Unsere Einwirkung auf das Verhalten, die in Verbindung mit den anderen, wünschenswerten Aspekten einer Revolution der Lebensgewohnheiten steht, kann knapp durch die Erfindung von Spielen neuer Art definiert werden. Das allgemeinste Ziel muss die Erweiterung des nicht mittelmässigen Teils des Lebens einerseits und die möglichst weitgehende Verringerung der leeren Augenblicke andererseits sein.

„Gamification“ bezeichnet den Prozess, Tätigkeiten, die keine Spiele sind, durch die Anwendung von Gamedesign-Konzepten zu welchen zu machen. „Reality is Broken“ erklärt uns „Why Games Make Us Better and How They Can Change the World“. What if we decided to use everything we know about game design to fix what’s wrong with reality? What if we started to live our real lives like gamers, lead our real world businesses and communities like game designers, and think about solving real-world problems like computer and video game theorists?

Gamification, Spielmechanismen in nicht spielerischen Umgebungen, bringt Menschen dazu, Dinge zu tun, die sie sonst nicht tun würden. Die Soziologie beschreibt dieses Phänomen mit den Ausdrücken wie Regulation, Kontrolle und Macht. Nicht nur Kunden auch Mitarbeiter dürfen an dieser Art von Spielen teilnehmen. Letztlich entkommt der Logik dieser Spiele nur, wer seine (Arbeits-) Beziehungen zu dieser Organisation abbricht.

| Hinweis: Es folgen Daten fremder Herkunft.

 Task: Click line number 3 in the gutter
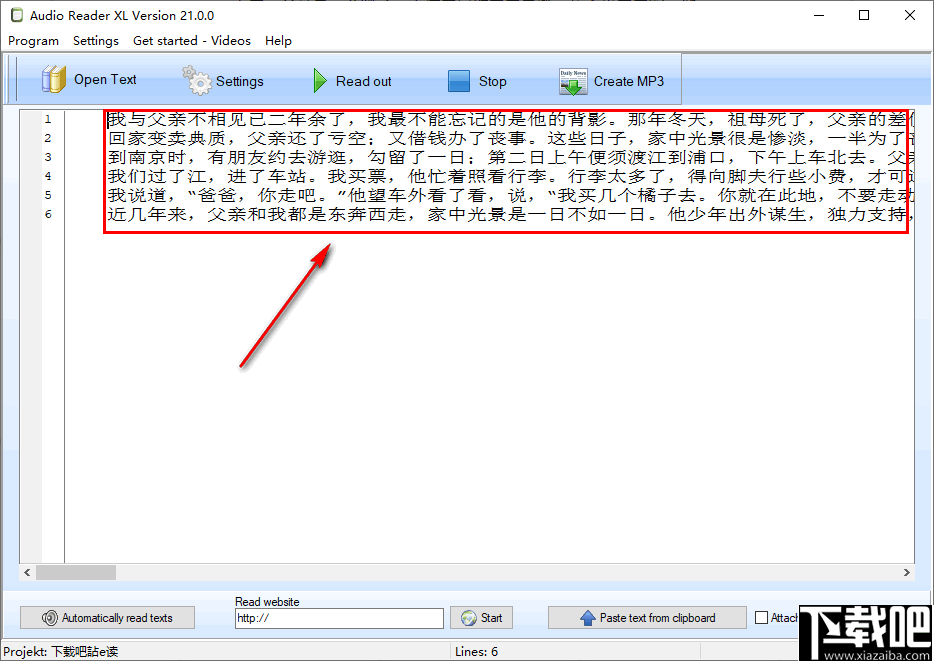tap(48, 157)
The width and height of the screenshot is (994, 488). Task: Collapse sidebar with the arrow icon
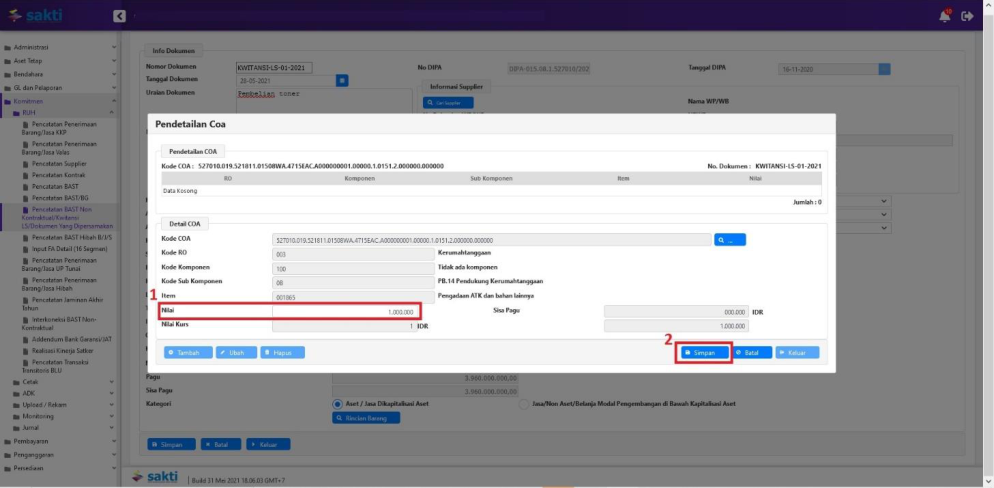point(119,16)
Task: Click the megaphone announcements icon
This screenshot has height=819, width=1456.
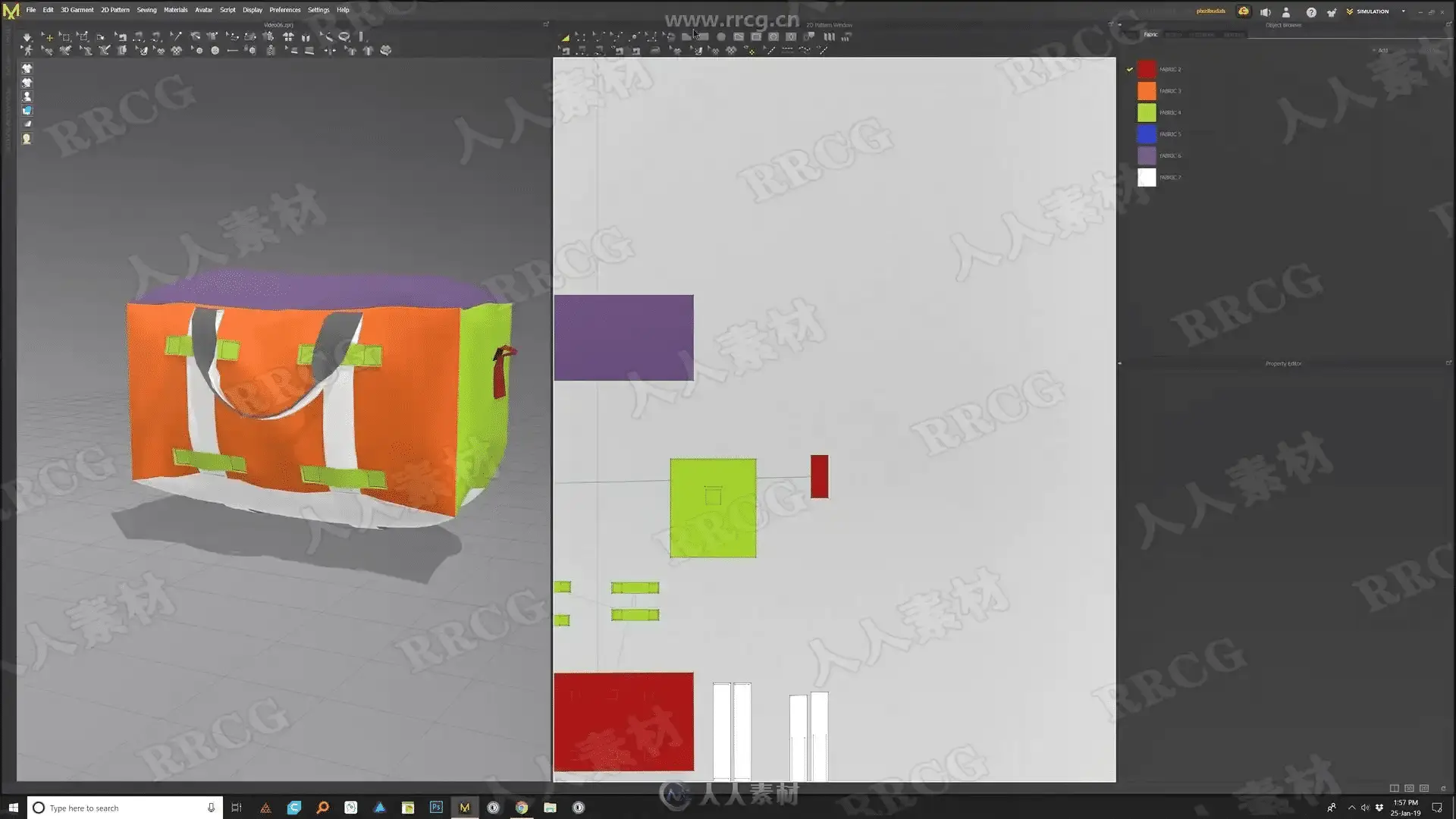Action: (x=1265, y=12)
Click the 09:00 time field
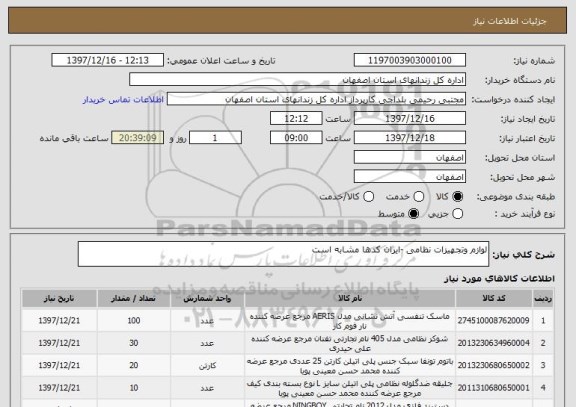The width and height of the screenshot is (576, 407). 296,138
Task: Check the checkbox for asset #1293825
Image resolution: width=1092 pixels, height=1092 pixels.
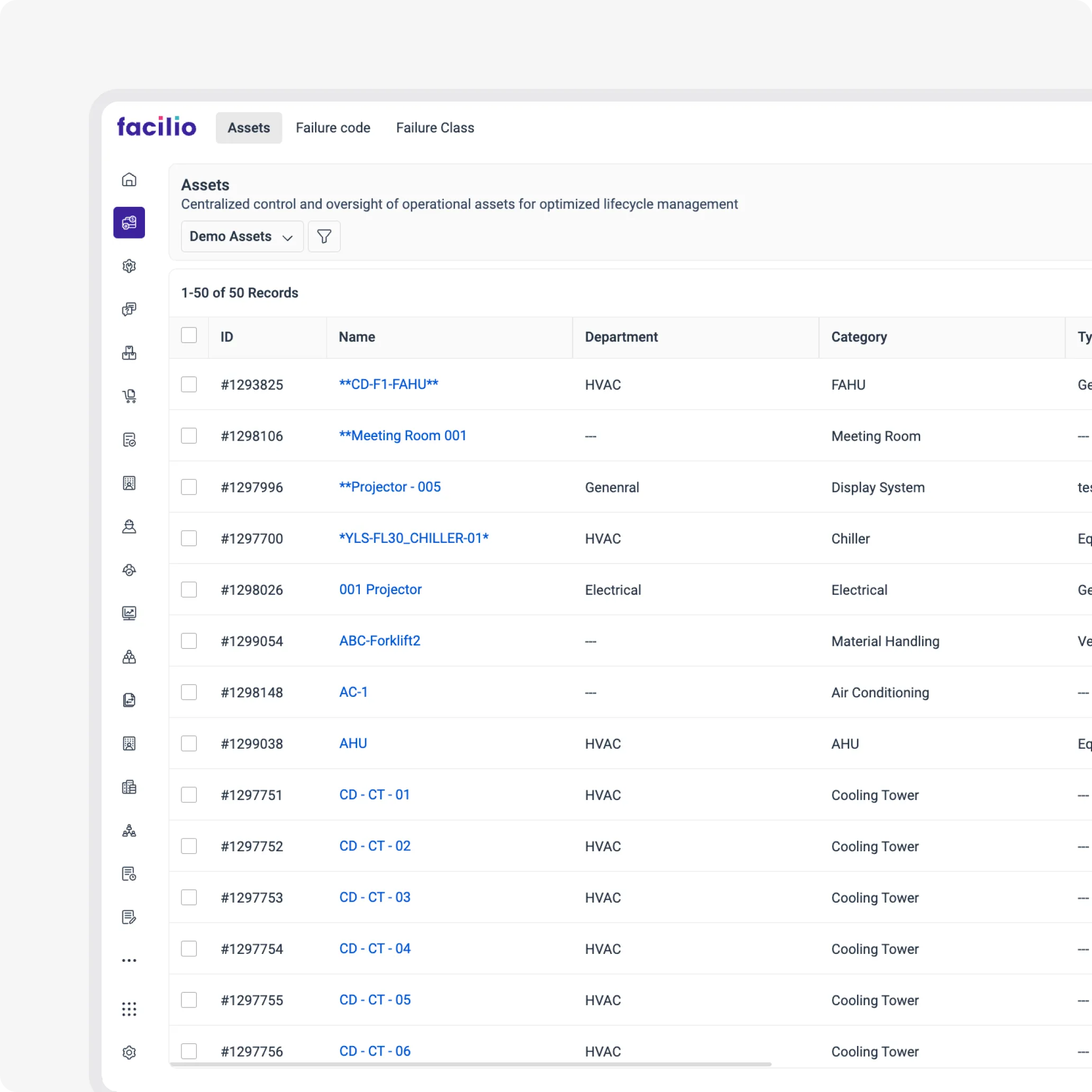Action: [189, 384]
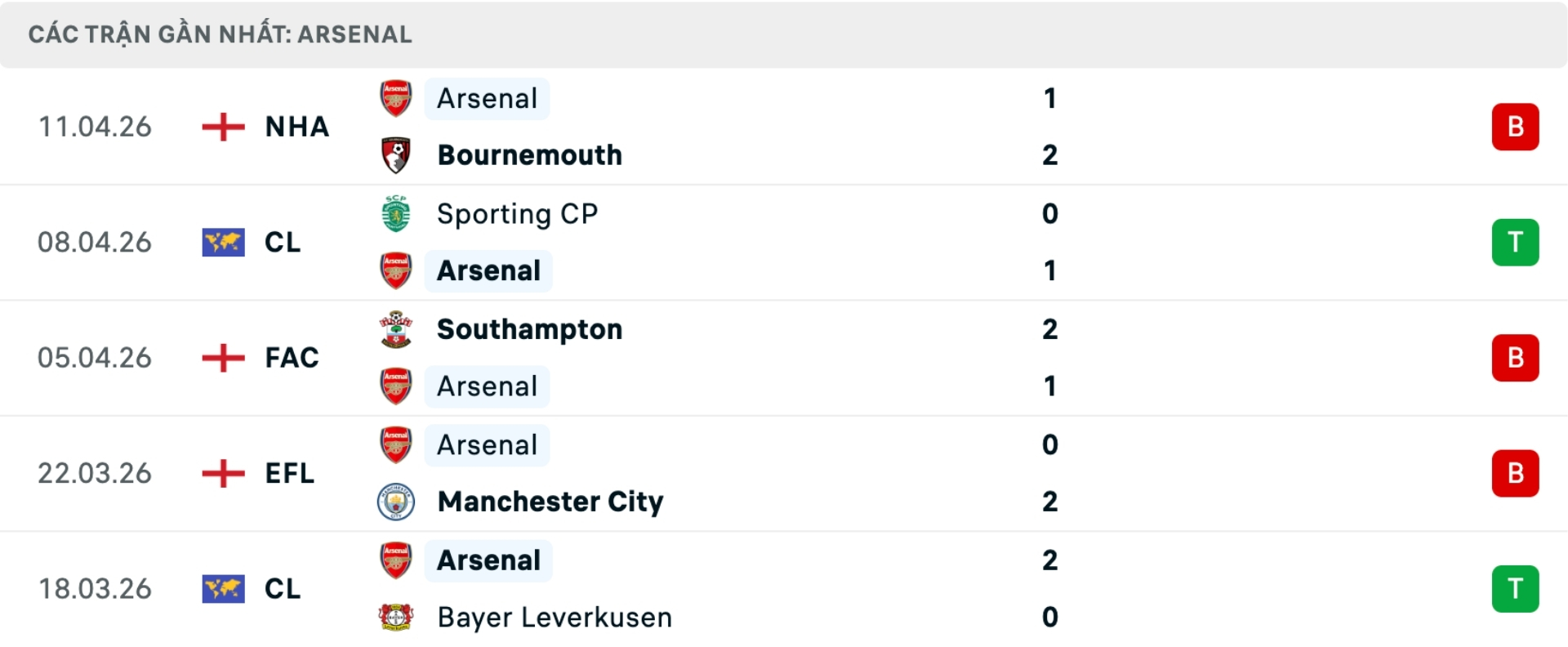Click the red B badge for Bournemouth match
The height and width of the screenshot is (647, 1568).
coord(1515,127)
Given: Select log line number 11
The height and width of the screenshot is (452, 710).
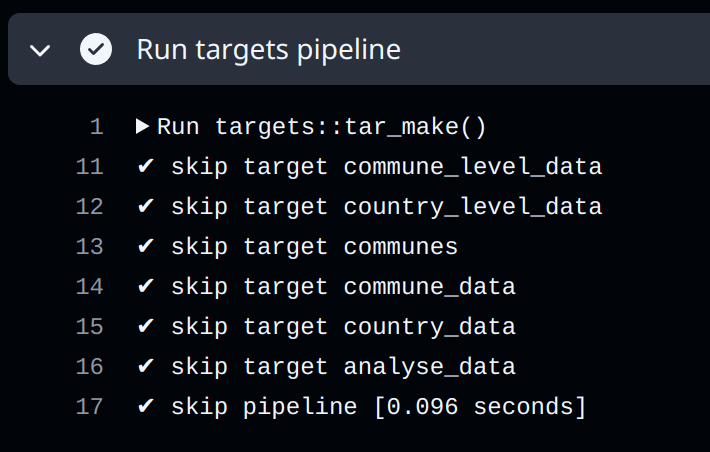Looking at the screenshot, I should click(x=90, y=167).
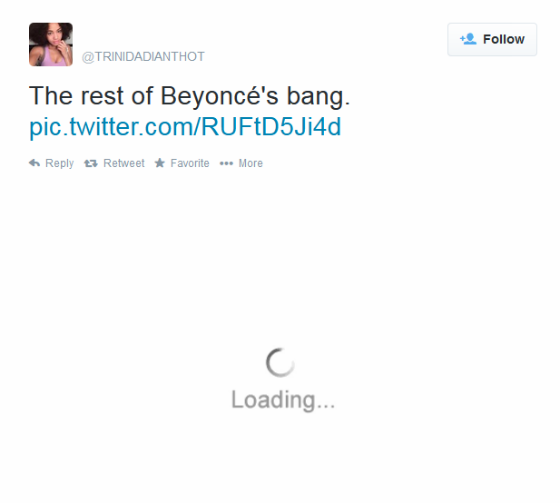
Task: Open the @TRINIDADIANTHOT profile handle
Action: pyautogui.click(x=143, y=56)
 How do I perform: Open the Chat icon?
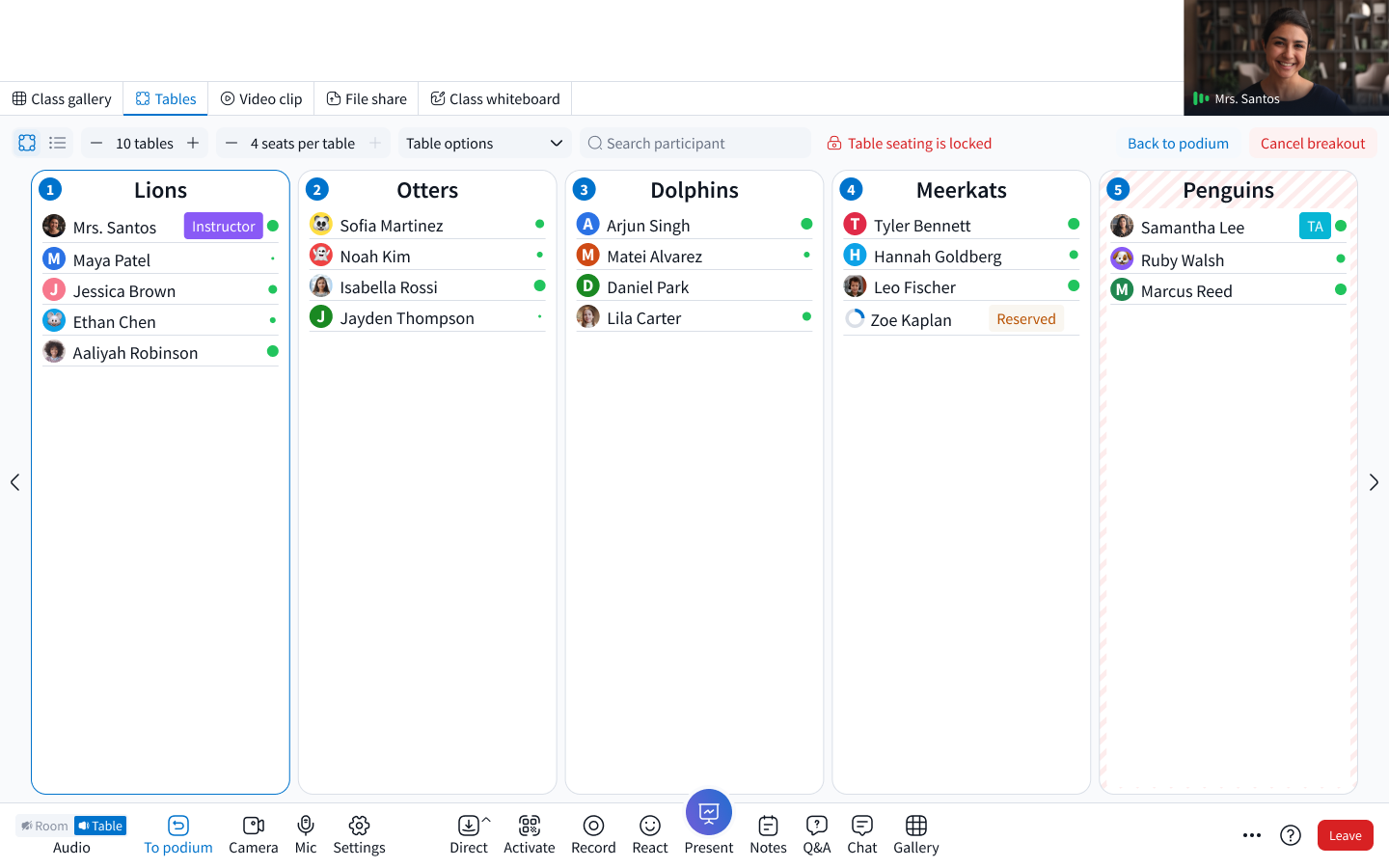[x=861, y=826]
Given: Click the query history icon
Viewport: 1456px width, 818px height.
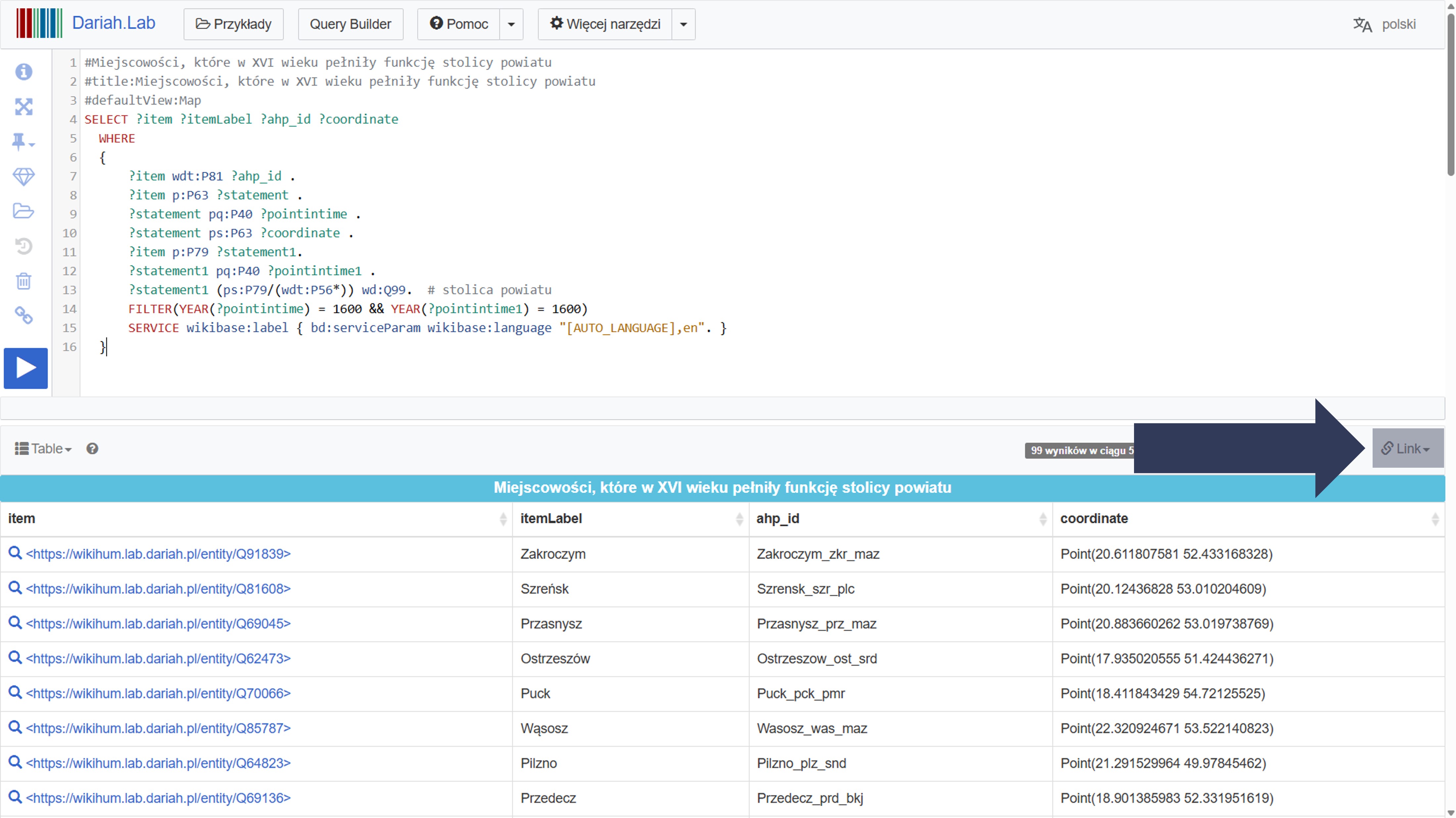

In seiner Totalität begriffen, ist das Spektakel zugleich das Ergebnis und die Zielsetzung der bestehenden Produktionsweise. Es ist kein Zusatz zur wirklichen Welt, kein aufgesetzter Zierrat. Es ist das Herz des Irrealismus der realen Gesellschaft. In allen seinen besonderen Formen: Information oder Propaganda, Werbung oder unmittelbarer Konsum von Zerstreuungen ist das Spektakel das gegenwärtige Modell des gesellschaftlich herrschenden Lebens.

Das Spiel wird wegen seiner Randexistenz gegenüber der erdrückenden Wirklichkeit der Arbeit als unwirklich empfunden, die Arbeit der Situationisten besteht aber gerade darin, die zukünftigen Möglichkeiten des Spiels vorzubereiten.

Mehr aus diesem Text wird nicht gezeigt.